[[ Records provided, beginning ]]

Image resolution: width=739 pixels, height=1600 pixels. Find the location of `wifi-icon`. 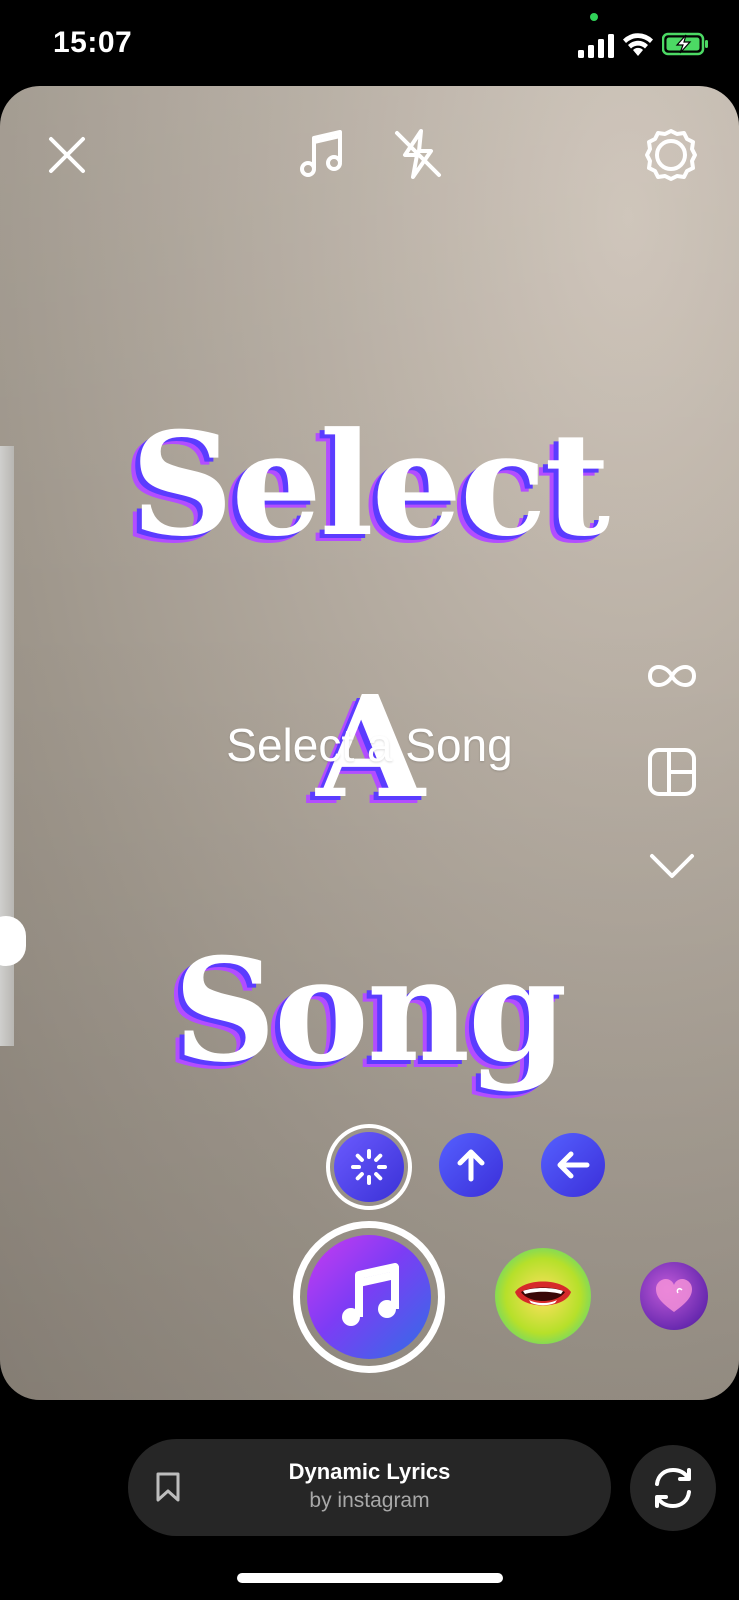

wifi-icon is located at coordinates (638, 44).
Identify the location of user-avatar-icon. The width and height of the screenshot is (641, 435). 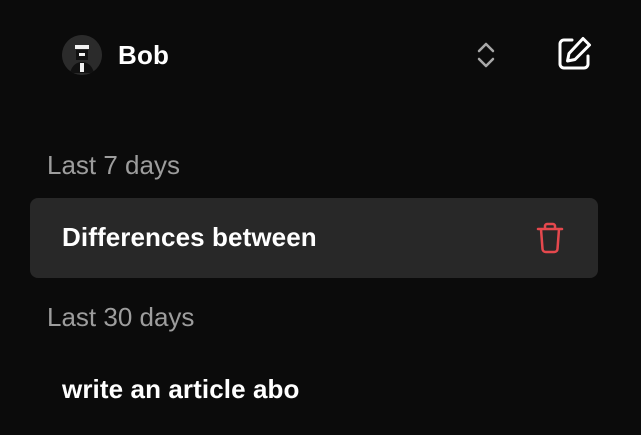
(82, 55).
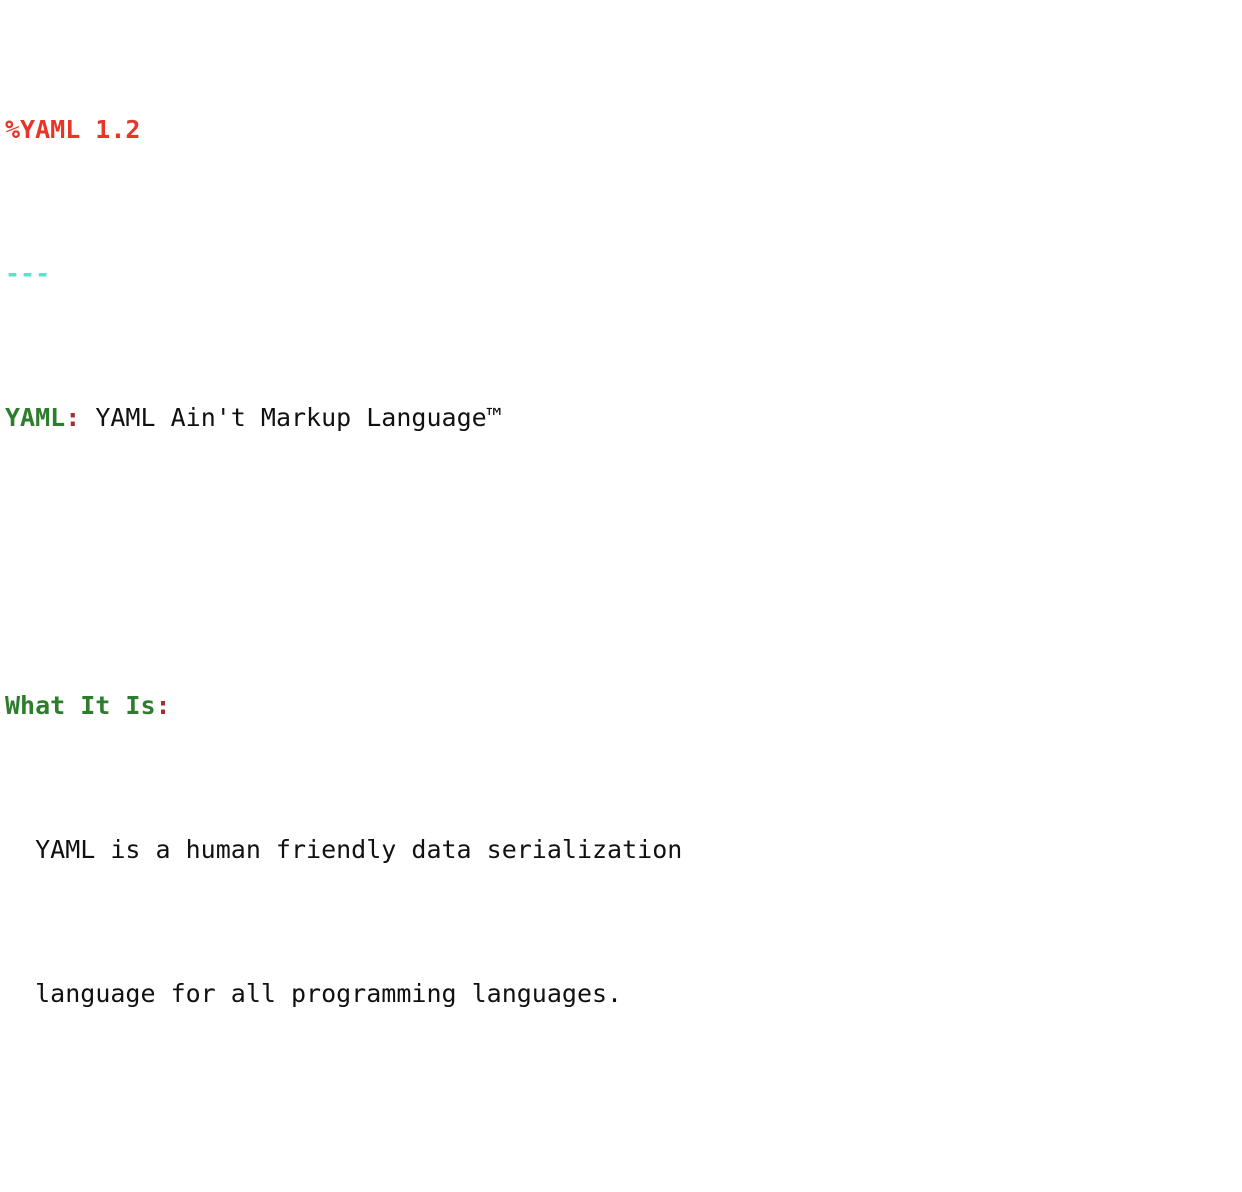 The width and height of the screenshot is (1242, 1192). Describe the element at coordinates (73, 130) in the screenshot. I see `yaml-directive-text: %YAML 1.2` at that location.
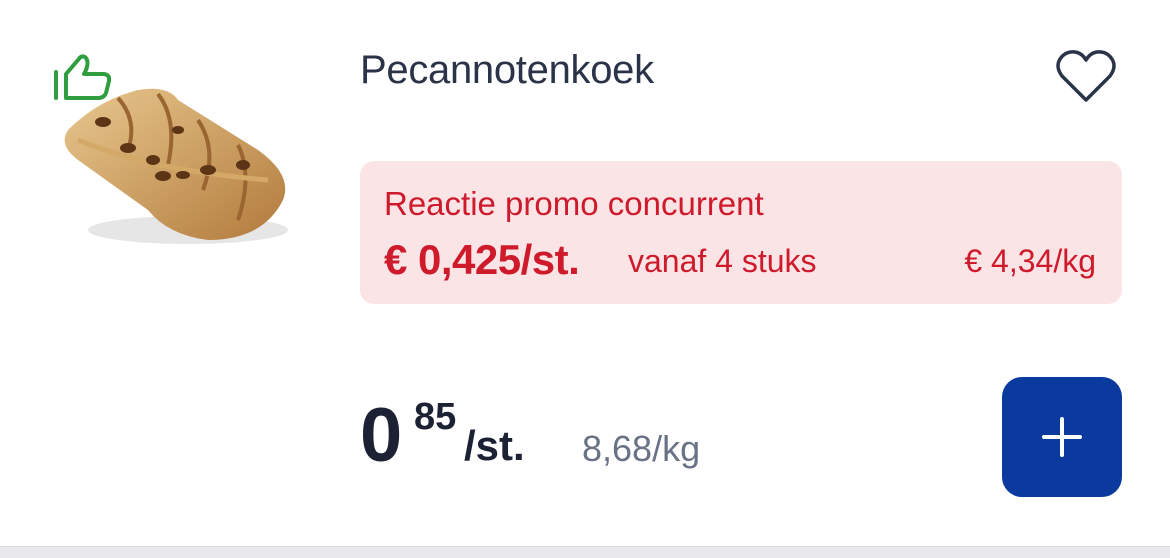 This screenshot has width=1170, height=558. I want to click on price-unit: /st., so click(494, 446).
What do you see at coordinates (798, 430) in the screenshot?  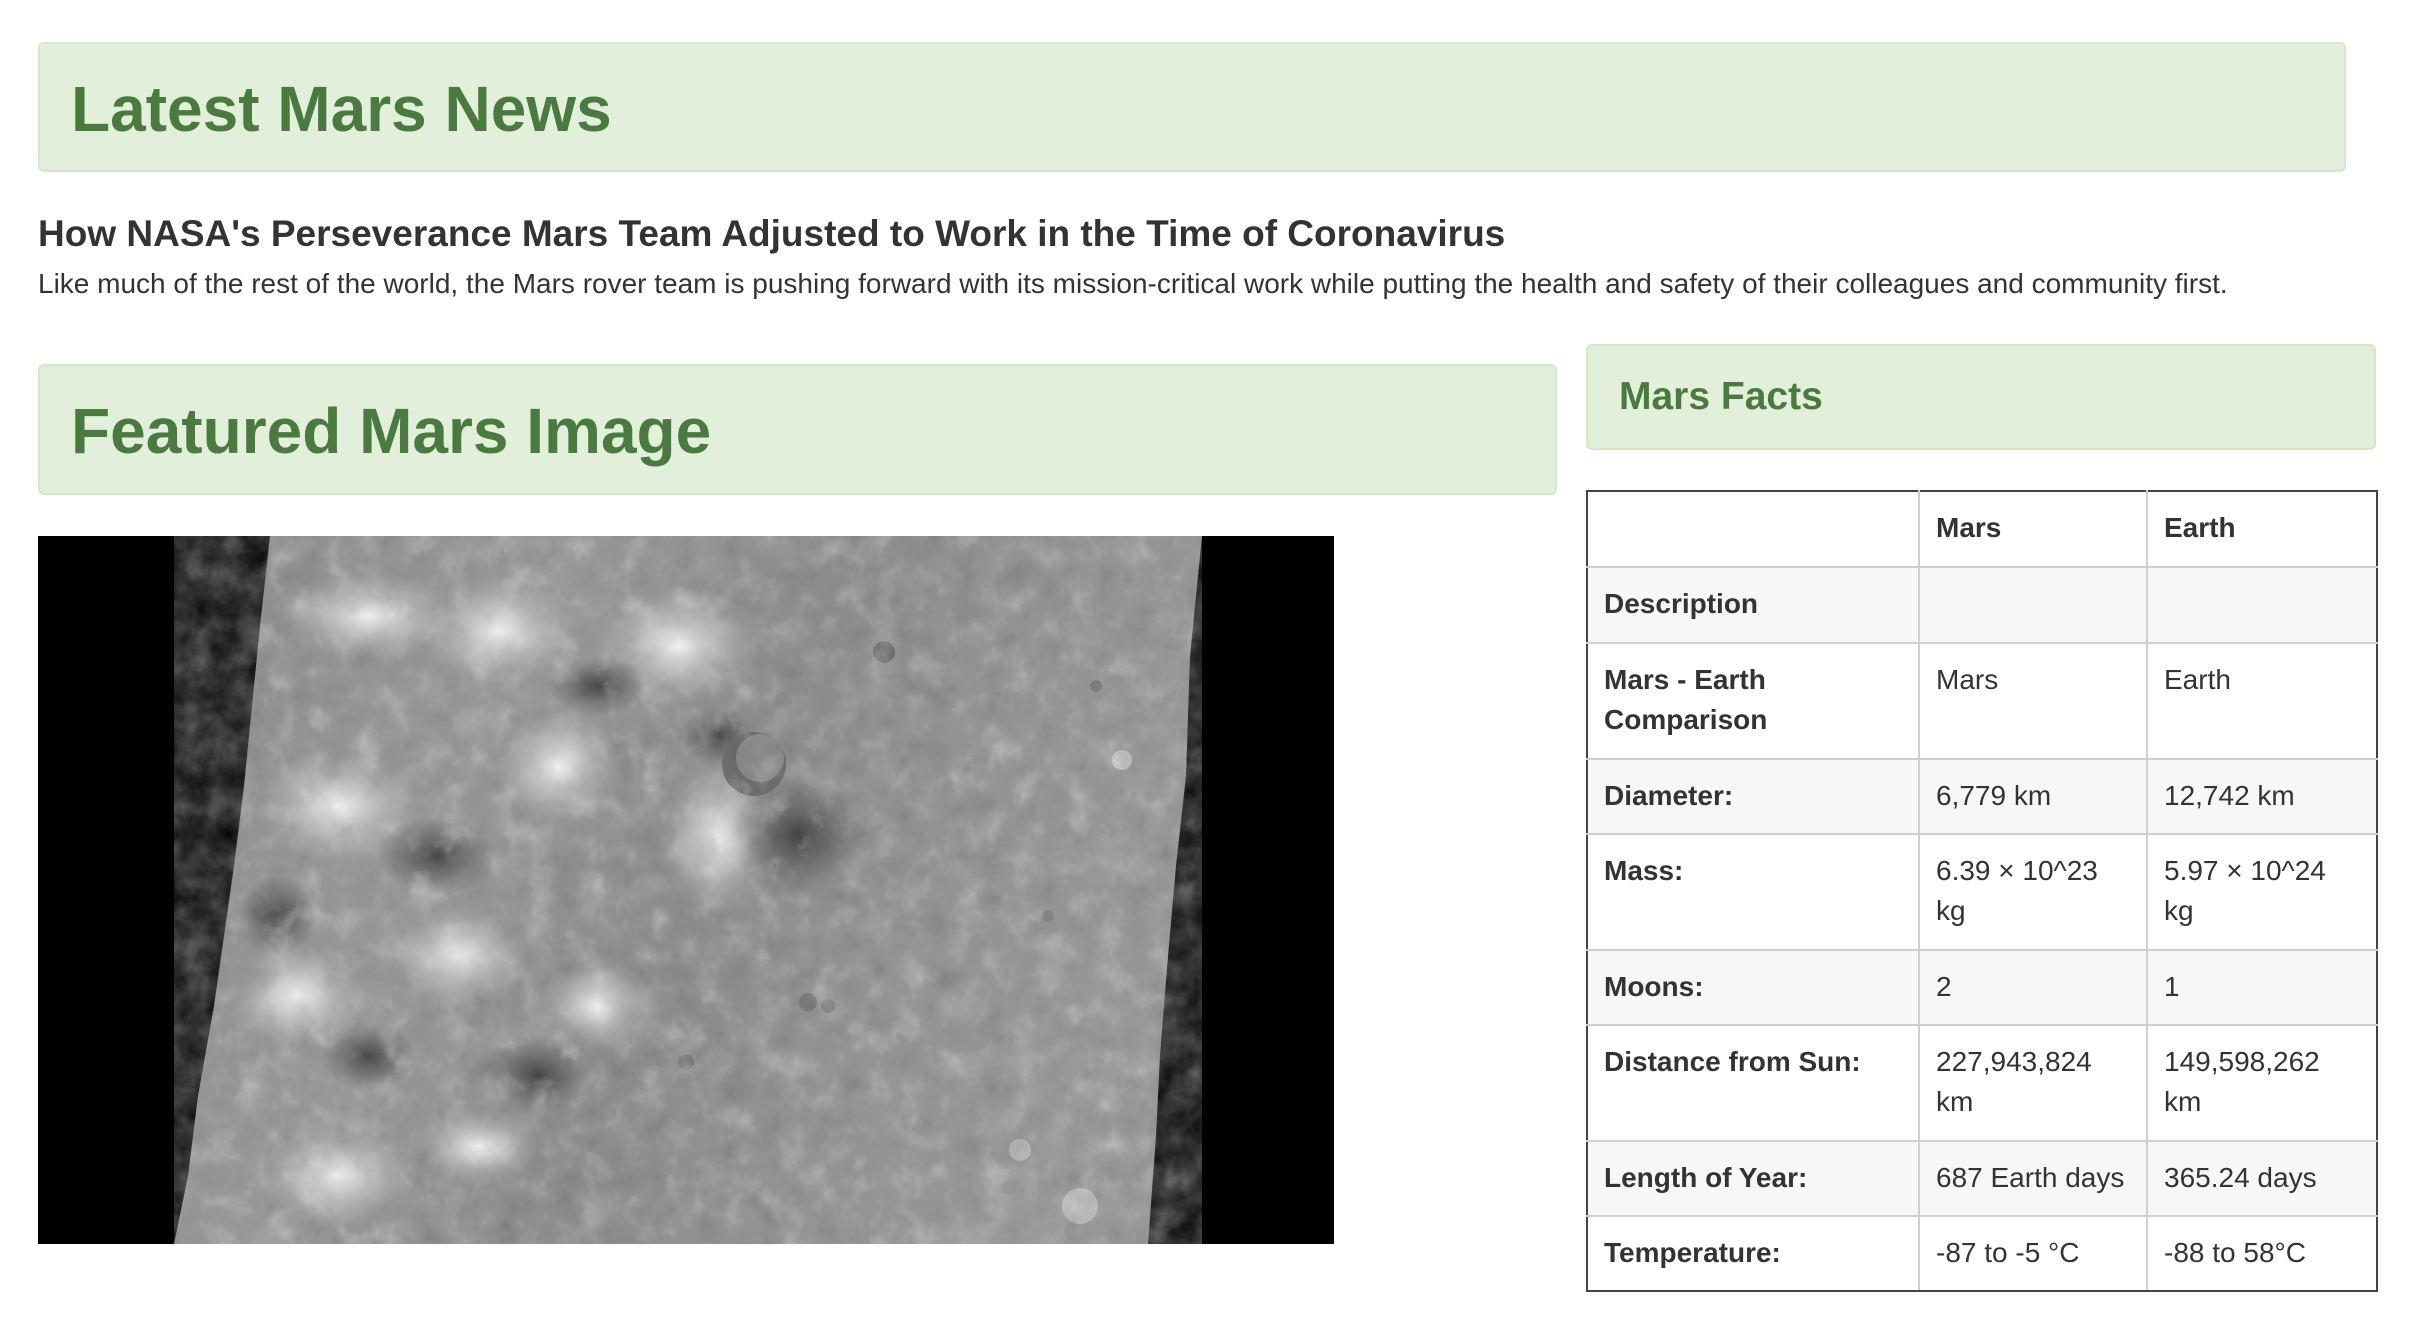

[[ Records provided, end ]]

◆ Aim of the exercise ◆
Copy out the part of the listing that opens with the line containing "Identify the location" and closes with the line containing "The width and height of the screenshot is (1242, 1192).", leaving the pictures out.

◆ Expected answer ◆
Identify the location of user-avatar-icon. The width and height of the screenshot is (641, 435). 
(82, 55).
 The width and height of the screenshot is (1242, 1192). Describe the element at coordinates (73, 130) in the screenshot. I see `yaml-directive-text: %YAML 1.2` at that location.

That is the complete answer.